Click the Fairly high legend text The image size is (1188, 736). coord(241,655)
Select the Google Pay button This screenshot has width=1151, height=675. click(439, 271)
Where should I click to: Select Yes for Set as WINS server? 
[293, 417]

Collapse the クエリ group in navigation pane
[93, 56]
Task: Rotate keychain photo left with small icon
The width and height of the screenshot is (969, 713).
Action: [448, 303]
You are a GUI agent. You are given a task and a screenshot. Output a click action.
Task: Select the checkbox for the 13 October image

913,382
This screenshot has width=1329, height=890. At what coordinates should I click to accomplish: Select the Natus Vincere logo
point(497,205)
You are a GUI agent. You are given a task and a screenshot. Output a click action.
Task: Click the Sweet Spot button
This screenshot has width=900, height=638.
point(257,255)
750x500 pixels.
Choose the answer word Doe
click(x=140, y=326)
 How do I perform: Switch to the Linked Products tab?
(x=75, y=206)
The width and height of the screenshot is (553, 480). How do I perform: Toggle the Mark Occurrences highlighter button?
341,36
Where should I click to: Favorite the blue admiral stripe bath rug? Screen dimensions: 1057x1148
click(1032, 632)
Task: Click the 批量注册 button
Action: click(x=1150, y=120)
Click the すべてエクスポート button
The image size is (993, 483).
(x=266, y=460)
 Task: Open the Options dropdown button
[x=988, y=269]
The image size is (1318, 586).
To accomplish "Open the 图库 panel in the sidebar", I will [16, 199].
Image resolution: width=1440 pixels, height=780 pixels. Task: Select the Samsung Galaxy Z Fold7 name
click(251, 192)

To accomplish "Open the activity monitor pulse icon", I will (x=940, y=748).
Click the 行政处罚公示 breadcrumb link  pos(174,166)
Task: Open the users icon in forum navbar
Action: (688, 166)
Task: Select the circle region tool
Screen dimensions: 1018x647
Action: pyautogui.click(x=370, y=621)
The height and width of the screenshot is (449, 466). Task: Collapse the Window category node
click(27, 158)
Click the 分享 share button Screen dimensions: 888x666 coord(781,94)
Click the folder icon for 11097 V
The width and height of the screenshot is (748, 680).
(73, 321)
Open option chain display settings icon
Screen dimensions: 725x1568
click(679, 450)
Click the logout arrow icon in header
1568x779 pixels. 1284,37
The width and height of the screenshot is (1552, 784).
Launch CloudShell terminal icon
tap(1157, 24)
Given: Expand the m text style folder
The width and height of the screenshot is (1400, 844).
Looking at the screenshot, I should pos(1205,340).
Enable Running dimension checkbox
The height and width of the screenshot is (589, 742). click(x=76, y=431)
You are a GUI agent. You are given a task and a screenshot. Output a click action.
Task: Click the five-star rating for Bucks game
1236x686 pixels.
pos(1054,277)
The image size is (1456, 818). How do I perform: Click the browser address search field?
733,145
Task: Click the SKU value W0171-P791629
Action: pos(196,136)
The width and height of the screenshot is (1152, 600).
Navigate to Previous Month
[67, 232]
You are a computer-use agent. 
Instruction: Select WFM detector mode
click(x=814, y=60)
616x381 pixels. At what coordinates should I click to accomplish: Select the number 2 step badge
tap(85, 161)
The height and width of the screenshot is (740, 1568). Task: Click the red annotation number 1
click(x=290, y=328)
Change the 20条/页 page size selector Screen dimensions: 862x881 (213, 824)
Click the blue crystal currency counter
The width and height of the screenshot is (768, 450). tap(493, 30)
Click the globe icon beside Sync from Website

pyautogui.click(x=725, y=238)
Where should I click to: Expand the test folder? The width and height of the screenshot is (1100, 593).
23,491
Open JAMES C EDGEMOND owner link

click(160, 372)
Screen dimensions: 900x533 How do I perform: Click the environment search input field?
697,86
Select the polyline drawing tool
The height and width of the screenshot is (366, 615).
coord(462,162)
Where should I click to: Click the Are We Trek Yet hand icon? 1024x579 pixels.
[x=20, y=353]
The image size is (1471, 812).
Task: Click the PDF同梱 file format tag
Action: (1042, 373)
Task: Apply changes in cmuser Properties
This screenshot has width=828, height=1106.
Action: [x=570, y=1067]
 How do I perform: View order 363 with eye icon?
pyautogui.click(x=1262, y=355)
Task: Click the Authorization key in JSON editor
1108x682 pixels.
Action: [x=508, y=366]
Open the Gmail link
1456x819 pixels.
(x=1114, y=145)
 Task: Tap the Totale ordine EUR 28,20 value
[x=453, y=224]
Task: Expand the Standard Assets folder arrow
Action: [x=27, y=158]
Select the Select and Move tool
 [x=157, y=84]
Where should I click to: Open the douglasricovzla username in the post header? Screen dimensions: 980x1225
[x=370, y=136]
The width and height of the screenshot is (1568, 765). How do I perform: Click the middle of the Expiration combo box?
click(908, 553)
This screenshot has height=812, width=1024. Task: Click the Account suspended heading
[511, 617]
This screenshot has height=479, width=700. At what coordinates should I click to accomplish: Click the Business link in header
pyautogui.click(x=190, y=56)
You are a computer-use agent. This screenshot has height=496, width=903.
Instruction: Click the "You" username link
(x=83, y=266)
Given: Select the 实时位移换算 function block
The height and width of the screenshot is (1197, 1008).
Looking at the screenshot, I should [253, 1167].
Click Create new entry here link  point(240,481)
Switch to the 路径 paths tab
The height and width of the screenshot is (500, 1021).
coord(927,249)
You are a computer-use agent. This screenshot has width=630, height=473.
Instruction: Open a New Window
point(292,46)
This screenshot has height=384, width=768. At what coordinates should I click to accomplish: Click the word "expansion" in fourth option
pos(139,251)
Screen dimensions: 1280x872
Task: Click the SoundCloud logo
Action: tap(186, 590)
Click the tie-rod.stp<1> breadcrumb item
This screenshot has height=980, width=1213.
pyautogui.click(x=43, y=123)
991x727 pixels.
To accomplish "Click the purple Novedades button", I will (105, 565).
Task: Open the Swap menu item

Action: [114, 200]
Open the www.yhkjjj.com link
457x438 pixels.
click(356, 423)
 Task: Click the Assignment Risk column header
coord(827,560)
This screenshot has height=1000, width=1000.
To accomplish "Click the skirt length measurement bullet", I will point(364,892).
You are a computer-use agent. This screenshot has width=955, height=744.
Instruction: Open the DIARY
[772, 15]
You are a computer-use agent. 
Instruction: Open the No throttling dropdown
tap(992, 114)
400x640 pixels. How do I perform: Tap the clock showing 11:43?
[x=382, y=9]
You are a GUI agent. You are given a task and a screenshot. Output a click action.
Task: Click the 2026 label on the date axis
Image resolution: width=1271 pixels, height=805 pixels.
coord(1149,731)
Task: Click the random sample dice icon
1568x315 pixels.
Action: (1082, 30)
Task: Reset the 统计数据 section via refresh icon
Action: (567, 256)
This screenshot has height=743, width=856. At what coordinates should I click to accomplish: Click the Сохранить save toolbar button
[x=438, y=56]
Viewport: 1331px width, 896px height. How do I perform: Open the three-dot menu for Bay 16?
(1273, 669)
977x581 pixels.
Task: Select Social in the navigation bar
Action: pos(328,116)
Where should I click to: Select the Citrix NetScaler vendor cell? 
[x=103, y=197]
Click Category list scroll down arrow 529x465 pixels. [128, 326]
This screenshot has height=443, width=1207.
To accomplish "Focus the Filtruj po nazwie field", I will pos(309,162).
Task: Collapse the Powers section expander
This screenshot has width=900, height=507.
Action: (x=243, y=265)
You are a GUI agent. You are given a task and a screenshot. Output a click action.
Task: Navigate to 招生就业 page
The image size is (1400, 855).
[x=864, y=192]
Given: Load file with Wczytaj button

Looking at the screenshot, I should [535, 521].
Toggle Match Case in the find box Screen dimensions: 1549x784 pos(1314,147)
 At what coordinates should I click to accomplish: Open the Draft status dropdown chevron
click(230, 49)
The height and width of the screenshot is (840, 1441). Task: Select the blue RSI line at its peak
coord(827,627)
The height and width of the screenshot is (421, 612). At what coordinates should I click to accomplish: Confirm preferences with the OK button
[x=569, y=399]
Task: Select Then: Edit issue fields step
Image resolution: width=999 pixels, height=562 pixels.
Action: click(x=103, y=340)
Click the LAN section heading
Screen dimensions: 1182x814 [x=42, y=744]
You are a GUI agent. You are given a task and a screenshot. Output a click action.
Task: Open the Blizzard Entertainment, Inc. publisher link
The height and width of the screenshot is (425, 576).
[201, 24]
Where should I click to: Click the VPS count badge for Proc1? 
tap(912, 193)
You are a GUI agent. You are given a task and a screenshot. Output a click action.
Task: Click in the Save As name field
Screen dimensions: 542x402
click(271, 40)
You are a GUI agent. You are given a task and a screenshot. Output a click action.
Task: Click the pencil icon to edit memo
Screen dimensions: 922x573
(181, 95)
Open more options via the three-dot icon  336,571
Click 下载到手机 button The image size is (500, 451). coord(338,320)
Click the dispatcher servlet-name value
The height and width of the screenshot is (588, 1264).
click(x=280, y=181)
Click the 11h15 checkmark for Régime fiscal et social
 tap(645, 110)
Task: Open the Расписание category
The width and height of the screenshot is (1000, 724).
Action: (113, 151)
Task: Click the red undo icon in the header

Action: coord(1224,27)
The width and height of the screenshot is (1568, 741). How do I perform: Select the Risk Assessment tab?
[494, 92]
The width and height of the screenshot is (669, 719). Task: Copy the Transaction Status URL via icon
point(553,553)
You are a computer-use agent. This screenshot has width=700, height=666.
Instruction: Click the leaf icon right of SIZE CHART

- _EXERCISE_:
Transcribe the entries from the start of the records through the line containing "click(27, 158)", inclusive, reproducing each line without alteration.

- _SOLVED PROBLEM_:
Click the Fairly high legend text The image size is (1188, 736). coord(241,655)
Select the Google Pay button This screenshot has width=1151, height=675. click(439, 271)
Where should I click to: Select Yes for Set as WINS server? 
[293, 417]

Collapse the クエリ group in navigation pane
[93, 56]
Task: Rotate keychain photo left with small icon
The width and height of the screenshot is (969, 713).
Action: [448, 303]
You are a GUI agent. You are given a task and a screenshot. Output a click action.
Task: Select the checkbox for the 13 October image

913,382
This screenshot has width=1329, height=890. At what coordinates should I click to accomplish: Select the Natus Vincere logo
point(497,205)
You are a GUI agent. You are given a task and a screenshot. Output a click action.
Task: Click the Sweet Spot button
This screenshot has width=900, height=638.
point(257,255)
750x500 pixels.
Choose the answer word Doe
click(x=140, y=326)
 How do I perform: Switch to the Linked Products tab?
(x=75, y=206)
The width and height of the screenshot is (553, 480). How do I perform: Toggle the Mark Occurrences highlighter button?
341,36
Where should I click to: Favorite the blue admiral stripe bath rug? Screen dimensions: 1057x1148
click(1032, 632)
Task: Click the 批量注册 button
Action: click(x=1150, y=120)
Click the すべてエクスポート button
The image size is (993, 483).
(x=266, y=460)
 Task: Open the Options dropdown button
[x=988, y=269]
The image size is (1318, 586).
To accomplish "Open the 图库 panel in the sidebar", I will [16, 199].
Image resolution: width=1440 pixels, height=780 pixels. Task: Select the Samsung Galaxy Z Fold7 name
click(251, 192)

To accomplish "Open the activity monitor pulse icon", I will (x=940, y=748).
Click the 行政处罚公示 breadcrumb link  pos(174,166)
Task: Open the users icon in forum navbar
Action: (688, 166)
Task: Select the circle region tool
Screen dimensions: 1018x647
Action: pyautogui.click(x=370, y=621)
The height and width of the screenshot is (449, 466). Task: Collapse the Window category node
click(27, 158)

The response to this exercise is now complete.